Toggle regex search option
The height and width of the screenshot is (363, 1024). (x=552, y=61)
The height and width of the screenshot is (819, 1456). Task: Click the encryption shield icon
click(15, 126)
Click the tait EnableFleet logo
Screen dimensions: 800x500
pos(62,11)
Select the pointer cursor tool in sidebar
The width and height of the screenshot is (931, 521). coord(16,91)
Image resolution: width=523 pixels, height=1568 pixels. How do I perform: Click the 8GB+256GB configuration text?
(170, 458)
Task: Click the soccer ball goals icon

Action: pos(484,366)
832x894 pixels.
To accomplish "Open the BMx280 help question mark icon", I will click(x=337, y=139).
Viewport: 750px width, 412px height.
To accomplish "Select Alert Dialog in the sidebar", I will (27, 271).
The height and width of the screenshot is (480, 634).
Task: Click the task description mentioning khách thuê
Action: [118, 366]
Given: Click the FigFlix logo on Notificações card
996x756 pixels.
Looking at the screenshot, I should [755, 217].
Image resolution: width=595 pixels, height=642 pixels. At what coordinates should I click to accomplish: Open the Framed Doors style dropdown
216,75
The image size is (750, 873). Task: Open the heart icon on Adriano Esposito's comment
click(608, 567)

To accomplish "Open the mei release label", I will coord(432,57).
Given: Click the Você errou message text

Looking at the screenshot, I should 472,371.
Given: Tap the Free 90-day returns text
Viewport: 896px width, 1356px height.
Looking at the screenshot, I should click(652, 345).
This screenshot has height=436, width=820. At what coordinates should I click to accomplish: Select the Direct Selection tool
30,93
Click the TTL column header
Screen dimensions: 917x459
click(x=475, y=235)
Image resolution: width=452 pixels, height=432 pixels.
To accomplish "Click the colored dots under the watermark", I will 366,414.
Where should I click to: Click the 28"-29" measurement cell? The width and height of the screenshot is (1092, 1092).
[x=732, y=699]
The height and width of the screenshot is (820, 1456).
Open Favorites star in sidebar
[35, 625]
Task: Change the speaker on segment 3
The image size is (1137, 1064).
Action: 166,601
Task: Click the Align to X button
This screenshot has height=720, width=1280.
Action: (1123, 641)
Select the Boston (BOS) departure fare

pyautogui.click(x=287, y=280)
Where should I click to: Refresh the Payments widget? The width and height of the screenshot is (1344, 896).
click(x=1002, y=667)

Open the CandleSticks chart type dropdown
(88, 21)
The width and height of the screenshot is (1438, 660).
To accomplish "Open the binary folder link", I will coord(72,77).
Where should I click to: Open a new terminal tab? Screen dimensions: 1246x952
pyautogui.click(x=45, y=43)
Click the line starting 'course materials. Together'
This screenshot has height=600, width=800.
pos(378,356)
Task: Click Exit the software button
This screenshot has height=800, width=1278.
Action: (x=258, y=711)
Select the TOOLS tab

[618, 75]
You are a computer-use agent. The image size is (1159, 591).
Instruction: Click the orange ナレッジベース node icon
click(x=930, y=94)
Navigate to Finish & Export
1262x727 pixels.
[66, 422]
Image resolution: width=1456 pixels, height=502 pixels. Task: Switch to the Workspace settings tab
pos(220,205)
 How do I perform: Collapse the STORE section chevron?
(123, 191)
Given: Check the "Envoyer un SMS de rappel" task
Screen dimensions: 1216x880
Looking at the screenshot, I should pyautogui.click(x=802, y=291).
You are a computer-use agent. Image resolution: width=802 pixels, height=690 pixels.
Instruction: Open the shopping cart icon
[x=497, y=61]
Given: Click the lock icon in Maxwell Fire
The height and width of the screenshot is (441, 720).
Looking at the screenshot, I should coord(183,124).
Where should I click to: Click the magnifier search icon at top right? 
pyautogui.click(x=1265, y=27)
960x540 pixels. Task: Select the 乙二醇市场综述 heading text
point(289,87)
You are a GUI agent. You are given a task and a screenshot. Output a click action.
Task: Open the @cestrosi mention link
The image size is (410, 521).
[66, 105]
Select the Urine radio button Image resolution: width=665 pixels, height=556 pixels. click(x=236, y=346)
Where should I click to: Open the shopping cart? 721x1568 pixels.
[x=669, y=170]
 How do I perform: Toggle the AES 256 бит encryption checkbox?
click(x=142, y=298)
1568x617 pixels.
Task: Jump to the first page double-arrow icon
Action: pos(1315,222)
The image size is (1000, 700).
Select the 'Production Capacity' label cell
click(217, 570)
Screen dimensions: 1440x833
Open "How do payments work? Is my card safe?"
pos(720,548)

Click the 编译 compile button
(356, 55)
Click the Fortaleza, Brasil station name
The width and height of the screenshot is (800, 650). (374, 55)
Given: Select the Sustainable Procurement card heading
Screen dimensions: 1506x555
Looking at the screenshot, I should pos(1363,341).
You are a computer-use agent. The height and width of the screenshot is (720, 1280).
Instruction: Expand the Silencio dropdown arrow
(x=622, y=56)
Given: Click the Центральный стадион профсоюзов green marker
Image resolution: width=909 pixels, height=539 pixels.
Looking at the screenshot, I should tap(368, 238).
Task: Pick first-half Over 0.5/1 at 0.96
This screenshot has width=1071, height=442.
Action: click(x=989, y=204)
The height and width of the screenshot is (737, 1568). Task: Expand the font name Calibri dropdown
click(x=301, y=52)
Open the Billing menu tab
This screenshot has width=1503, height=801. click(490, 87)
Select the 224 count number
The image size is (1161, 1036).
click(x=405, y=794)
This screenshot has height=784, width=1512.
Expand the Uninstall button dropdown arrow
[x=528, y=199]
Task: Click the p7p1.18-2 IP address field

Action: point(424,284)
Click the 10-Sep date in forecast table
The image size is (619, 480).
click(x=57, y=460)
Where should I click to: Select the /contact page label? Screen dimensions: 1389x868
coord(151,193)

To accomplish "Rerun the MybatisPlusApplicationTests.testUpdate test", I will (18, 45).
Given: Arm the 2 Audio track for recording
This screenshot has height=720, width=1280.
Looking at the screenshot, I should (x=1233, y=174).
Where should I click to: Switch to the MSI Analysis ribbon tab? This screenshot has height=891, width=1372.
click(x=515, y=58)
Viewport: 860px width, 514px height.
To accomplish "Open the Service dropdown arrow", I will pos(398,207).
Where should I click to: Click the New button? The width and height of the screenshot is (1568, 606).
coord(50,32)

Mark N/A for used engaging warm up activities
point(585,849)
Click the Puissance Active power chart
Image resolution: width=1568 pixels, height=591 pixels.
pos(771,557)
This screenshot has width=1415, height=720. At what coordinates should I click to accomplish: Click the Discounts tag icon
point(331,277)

□ □ □ □

→ PROBLEM TO SOLVE:
Your reply should hold only the lines from the first line of the records through the one with "Given: Click the FigFlix", reproduced word for word.

→ SOLVED PROBLEM:
Toggle regex search option
The height and width of the screenshot is (363, 1024). (x=552, y=61)
The height and width of the screenshot is (819, 1456). Task: Click the encryption shield icon
click(15, 126)
Click the tait EnableFleet logo
Screen dimensions: 800x500
pos(62,11)
Select the pointer cursor tool in sidebar
The width and height of the screenshot is (931, 521). coord(16,91)
Image resolution: width=523 pixels, height=1568 pixels. How do I perform: Click the 8GB+256GB configuration text?
(170, 458)
Task: Click the soccer ball goals icon

Action: pos(484,366)
832x894 pixels.
To accomplish "Open the BMx280 help question mark icon", I will click(x=337, y=139).
Viewport: 750px width, 412px height.
To accomplish "Select Alert Dialog in the sidebar", I will (27, 271).
The height and width of the screenshot is (480, 634).
Task: Click the task description mentioning khách thuê
Action: [118, 366]
Given: Click the FigFlix logo on Notificações card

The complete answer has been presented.